[Opening AVAILABLE DATA section]
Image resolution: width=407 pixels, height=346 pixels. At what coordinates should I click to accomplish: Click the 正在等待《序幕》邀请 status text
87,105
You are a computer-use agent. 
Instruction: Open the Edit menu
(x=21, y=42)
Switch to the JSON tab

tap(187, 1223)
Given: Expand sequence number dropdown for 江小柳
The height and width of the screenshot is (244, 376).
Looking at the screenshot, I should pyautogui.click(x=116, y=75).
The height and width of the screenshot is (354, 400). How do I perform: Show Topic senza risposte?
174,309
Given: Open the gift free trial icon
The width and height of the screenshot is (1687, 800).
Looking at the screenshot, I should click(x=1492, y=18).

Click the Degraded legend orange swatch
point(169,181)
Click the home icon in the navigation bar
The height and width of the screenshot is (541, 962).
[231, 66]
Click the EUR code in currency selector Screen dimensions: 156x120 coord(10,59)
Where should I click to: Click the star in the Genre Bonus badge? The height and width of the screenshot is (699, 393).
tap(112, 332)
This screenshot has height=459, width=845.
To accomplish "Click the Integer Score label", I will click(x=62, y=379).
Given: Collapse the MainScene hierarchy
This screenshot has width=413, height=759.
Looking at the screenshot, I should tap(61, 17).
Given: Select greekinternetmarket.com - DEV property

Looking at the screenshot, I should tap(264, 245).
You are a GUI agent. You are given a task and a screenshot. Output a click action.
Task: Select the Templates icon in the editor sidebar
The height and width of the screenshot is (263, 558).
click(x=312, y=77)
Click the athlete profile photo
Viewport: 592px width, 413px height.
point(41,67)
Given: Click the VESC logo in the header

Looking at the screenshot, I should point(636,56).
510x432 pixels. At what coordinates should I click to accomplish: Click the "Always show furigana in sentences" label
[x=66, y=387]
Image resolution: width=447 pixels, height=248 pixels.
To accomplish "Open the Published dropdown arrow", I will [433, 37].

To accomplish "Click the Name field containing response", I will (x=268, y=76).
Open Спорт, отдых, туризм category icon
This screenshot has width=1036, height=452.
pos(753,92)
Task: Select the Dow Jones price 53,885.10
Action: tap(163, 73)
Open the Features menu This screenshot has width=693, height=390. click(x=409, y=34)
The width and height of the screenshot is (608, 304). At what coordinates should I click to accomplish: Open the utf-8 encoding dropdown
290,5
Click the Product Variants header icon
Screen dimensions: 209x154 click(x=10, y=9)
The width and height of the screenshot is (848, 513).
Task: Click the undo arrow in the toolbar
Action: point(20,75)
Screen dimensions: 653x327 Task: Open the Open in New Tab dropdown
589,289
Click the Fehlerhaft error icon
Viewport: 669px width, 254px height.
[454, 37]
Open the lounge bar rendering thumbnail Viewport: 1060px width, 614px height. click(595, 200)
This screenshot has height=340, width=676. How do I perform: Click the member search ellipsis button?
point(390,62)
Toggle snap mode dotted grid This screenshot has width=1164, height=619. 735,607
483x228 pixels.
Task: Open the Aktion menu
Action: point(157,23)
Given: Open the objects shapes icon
[Closing AVAILABLE DATA section]
» TASK STATEMENT
Return each line from the records that includes the word "agent".

» OUTPUT OF THE EXERCISE
You are a computer-use agent. 
You are a GUI agent. You are given a task and a screenshot. Output a click action.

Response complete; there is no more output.